Brandon Borzelli's Geek Goggle Reviews

The Royals Masters Of War #1The Royals: Masters of War #1 of 6
Vertigo Comics (DC)
Williams & Coleby

The six issue mini-series set in World War II opens with a solid issue that sets up the rest of the mini-series. While the comic has some pacing issues due to the information-dump in the middle of the book, there is certainly enough action in the beginning and end to give a reader an understanding of what this series will most likely be about for the remaining five issues. I recommend giving this a shot.

The high concept is that Great Britain royals are really super-powered beings. Rather than interfere with Germany's invasion of their country, they sit on the sidelines abiding by a pact that forbids the super powered folks from getting involved in conflicts. The current situation as World War II is stirring is simply too much for one royal to take and the series takes flight as a result.

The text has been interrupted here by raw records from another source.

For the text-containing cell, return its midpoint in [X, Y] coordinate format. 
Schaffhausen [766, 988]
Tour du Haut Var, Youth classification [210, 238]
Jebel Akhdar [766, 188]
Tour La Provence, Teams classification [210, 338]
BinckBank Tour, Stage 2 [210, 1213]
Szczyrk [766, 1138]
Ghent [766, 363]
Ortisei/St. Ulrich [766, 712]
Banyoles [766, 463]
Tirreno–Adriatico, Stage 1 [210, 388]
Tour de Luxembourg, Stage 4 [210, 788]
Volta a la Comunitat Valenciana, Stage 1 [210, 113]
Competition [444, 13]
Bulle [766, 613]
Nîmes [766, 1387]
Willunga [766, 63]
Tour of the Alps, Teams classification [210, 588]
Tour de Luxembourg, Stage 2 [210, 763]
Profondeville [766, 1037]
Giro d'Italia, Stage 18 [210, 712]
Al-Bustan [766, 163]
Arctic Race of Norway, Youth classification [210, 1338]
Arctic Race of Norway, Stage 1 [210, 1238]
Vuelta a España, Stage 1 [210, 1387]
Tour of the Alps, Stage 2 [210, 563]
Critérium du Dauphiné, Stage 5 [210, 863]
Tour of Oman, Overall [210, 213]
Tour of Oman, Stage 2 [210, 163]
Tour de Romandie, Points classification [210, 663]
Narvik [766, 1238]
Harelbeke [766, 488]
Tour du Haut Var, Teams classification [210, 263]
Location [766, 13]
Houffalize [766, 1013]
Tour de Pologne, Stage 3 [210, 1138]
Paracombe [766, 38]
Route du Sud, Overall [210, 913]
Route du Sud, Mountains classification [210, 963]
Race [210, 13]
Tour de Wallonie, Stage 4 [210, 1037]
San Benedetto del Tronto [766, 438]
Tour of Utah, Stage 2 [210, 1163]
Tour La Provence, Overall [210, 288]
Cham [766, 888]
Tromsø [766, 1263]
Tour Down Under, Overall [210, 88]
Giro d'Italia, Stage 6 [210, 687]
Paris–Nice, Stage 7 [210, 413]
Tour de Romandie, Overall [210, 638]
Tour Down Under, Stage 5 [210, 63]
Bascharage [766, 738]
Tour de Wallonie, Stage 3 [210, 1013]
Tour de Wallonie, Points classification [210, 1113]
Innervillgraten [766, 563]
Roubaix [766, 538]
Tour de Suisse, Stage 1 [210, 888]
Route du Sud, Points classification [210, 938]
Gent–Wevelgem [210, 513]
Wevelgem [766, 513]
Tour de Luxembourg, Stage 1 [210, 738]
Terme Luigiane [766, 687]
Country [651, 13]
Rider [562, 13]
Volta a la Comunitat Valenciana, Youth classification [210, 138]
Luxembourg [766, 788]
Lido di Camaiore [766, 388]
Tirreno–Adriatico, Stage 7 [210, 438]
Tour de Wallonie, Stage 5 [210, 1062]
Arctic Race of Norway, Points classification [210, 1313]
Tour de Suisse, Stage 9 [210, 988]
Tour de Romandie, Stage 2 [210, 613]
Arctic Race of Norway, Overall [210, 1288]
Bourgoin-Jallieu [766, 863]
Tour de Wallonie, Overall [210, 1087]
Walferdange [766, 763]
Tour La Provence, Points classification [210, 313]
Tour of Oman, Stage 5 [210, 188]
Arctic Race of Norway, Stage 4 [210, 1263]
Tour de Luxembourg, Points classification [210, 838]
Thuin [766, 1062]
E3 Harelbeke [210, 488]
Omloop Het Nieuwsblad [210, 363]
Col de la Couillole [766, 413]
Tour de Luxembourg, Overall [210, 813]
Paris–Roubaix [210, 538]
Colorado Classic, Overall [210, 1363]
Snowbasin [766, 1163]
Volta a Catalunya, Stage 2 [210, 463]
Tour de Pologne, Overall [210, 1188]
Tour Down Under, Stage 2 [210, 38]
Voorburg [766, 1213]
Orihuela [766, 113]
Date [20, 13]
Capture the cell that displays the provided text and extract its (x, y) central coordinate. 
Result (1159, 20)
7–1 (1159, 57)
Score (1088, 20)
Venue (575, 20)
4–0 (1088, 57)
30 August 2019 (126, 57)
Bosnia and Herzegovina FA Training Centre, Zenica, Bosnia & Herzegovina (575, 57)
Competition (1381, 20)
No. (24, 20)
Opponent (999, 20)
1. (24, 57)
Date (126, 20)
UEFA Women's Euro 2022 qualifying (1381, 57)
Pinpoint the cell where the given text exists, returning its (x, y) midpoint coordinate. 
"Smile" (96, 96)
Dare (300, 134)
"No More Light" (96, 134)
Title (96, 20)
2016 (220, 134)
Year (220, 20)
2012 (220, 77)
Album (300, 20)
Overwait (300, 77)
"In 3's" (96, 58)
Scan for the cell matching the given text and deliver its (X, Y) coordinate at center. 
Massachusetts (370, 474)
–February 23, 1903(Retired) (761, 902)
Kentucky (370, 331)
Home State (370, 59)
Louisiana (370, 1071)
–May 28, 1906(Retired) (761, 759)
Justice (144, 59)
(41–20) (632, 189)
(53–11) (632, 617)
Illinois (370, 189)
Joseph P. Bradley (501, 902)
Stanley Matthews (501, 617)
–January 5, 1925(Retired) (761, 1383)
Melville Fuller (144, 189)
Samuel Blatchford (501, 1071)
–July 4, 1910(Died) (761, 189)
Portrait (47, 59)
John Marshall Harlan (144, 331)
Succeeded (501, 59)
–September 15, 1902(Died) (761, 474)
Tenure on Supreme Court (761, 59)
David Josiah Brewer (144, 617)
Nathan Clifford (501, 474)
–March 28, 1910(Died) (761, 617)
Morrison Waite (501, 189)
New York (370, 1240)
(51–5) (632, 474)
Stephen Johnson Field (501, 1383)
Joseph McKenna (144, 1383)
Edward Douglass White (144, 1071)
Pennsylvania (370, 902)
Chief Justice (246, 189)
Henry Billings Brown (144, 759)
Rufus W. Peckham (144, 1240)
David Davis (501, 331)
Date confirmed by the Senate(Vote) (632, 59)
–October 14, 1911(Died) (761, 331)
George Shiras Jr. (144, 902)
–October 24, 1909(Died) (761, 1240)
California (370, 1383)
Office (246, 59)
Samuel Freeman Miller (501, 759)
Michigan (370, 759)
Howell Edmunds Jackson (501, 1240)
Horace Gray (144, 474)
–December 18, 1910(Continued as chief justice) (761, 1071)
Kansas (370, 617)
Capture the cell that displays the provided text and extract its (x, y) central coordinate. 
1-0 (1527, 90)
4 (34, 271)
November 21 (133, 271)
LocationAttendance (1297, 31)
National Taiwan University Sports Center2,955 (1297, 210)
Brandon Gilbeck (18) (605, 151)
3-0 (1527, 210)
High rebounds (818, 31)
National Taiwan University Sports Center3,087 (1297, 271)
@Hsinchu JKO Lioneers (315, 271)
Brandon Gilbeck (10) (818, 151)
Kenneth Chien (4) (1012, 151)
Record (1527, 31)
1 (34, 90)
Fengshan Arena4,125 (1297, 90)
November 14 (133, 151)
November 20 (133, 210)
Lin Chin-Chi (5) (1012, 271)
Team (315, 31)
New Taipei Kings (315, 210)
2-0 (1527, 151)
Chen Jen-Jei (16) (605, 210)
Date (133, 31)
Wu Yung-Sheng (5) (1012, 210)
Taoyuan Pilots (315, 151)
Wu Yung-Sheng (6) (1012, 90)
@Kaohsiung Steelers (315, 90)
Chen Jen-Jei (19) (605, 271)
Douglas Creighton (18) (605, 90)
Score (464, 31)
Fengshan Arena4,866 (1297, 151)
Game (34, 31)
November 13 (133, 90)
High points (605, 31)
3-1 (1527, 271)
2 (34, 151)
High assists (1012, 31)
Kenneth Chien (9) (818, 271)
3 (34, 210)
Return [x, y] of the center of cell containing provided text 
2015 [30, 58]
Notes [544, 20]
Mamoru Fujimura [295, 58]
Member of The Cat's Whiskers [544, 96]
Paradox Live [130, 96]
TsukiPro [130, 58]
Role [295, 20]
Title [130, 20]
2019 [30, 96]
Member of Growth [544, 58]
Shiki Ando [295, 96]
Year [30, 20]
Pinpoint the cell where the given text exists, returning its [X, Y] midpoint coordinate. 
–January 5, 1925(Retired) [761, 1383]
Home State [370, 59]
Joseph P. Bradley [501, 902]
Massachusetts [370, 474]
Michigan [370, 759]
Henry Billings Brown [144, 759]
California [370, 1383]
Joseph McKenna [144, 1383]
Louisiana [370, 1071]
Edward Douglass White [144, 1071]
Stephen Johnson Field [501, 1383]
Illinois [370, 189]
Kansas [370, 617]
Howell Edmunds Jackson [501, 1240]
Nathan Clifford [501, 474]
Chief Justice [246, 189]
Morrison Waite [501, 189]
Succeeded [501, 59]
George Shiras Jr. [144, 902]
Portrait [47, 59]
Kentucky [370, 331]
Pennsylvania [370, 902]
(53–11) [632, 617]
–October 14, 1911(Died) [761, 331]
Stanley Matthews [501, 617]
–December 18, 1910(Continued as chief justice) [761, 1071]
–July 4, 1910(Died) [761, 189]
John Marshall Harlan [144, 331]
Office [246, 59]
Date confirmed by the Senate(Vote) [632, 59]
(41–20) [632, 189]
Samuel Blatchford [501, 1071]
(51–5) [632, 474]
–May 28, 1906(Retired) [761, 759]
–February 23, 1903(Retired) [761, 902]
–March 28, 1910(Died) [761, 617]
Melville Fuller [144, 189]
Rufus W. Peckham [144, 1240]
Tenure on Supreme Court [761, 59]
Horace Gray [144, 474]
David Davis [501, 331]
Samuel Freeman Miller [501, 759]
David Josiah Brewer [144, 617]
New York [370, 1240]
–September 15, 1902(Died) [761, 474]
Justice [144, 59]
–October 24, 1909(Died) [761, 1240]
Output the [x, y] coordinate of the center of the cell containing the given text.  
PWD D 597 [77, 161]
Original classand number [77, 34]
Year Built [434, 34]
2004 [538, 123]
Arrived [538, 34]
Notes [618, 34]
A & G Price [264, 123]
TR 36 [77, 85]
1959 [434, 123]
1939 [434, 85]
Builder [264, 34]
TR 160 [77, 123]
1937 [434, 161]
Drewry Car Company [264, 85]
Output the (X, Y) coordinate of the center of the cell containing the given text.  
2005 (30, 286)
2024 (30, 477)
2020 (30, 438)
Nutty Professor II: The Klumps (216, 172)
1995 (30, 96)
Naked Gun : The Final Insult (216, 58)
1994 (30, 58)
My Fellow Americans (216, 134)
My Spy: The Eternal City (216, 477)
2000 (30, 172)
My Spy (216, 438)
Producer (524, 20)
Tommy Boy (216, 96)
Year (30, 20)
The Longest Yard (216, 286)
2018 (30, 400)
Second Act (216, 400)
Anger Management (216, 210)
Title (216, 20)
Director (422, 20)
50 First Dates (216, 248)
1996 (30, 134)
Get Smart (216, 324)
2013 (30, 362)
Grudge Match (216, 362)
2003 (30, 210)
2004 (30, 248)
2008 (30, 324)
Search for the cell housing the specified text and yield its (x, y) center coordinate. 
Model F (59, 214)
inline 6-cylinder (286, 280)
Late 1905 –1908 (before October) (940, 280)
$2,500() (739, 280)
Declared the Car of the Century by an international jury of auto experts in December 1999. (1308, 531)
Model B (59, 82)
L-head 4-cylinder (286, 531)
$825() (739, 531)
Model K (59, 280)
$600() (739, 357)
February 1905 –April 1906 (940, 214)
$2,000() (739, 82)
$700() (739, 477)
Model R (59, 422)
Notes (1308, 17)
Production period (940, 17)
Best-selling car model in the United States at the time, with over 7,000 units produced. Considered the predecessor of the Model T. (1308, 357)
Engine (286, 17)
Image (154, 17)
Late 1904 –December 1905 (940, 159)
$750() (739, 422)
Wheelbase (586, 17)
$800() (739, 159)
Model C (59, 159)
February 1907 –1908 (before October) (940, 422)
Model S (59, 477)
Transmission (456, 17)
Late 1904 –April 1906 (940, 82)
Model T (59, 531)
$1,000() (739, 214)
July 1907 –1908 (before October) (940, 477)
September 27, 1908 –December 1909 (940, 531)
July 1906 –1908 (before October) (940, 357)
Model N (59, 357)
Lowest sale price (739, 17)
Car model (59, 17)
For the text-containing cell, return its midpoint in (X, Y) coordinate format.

The comic book uses several years as the book ends which seems to say the final five issues will cover a lot of ground. The royal family seems to be a typical lot where one of the sons is a bully and the other is a caring, forward thinking individual while other members also seem to find similar familiar personality traits. There is enough characterization in this issue to give you a handle as to what they are all about.

The book has some odd portions to it. For example, how or why regular military people know that the royals have powers in the first place seems to be asking for trouble. It's also not terribly clear why the super powered beings would even stay atop of a given country and not retreat away from everyone that isn't super-powered. Why are they bothering to stay involved on any level?

Brandon Borzelli's Geek Goggle Reviews
The artwork is good for a period piece. The comic definitely captures the classic World War II look in the battles and the tone. The comic does seem to struggle with the character's depictions when it comes to lining up facial expressions with dialogue. It's not to say the book is sloppy or lacks detail, it just seems like the characters don't represent the story in a fluid manner all of the time.

This mini-series is probably targeting a niche market of readers. You've probably read a lot of comics that provide super heroes in a real life setting and there is some of that to some degree. The comic seems to cater to World War II battle and political buffs but other readers might pick this up and enjoy it. I recommend giving this a try.